**GIVEN INSTRUCTION**: Copy every line of the records below, offsetting each coordinate in the answers by 147. Leave the pictures out.

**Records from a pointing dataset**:
╔══

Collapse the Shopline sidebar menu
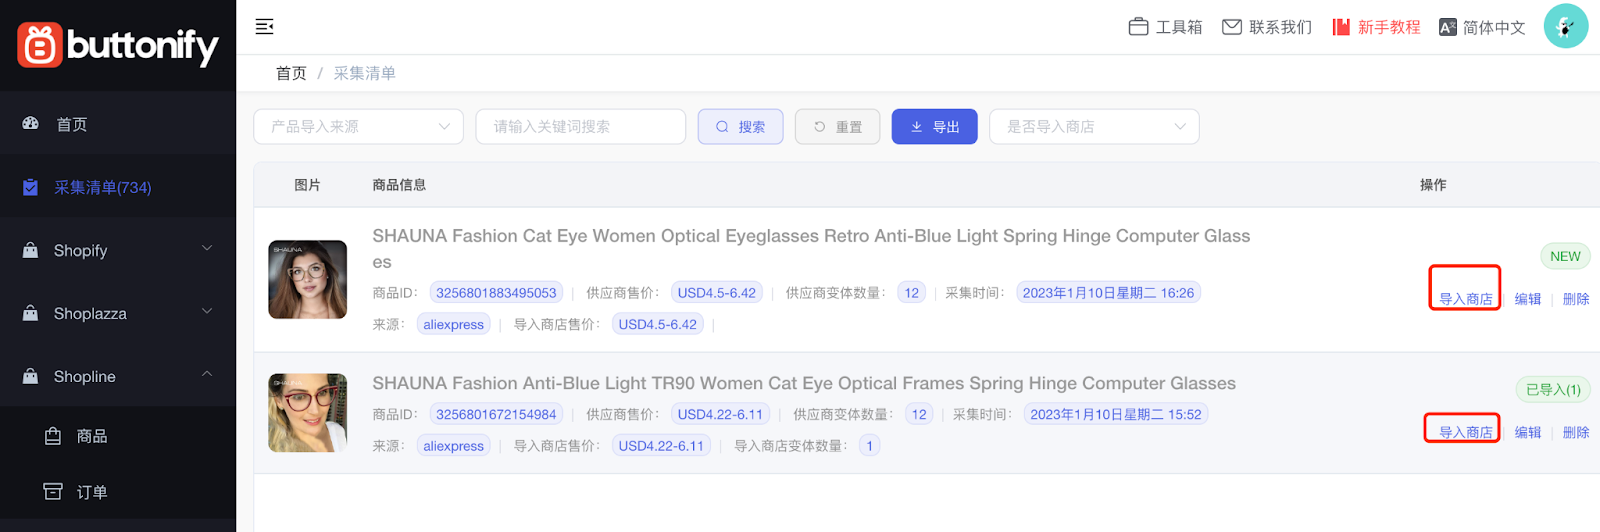pyautogui.click(x=207, y=375)
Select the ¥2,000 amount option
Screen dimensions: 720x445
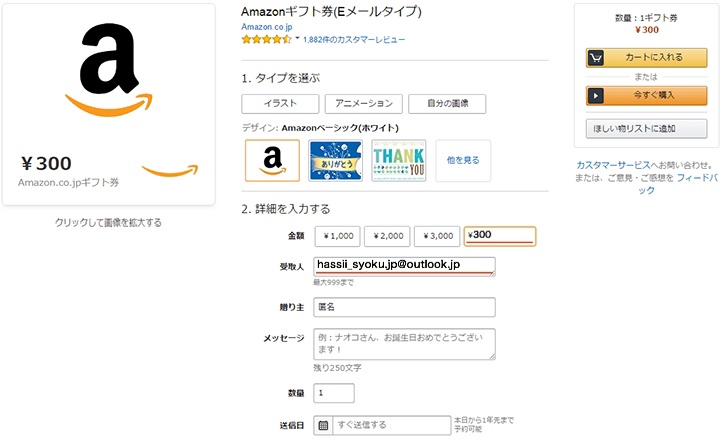(x=386, y=236)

╚══

**WRITTEN SOLUTION**:
Collapse the Shopline sidebar menu
pyautogui.click(x=354, y=522)
Select the ¥2,000 amount option
Screen dimensions: 720x445
(x=533, y=383)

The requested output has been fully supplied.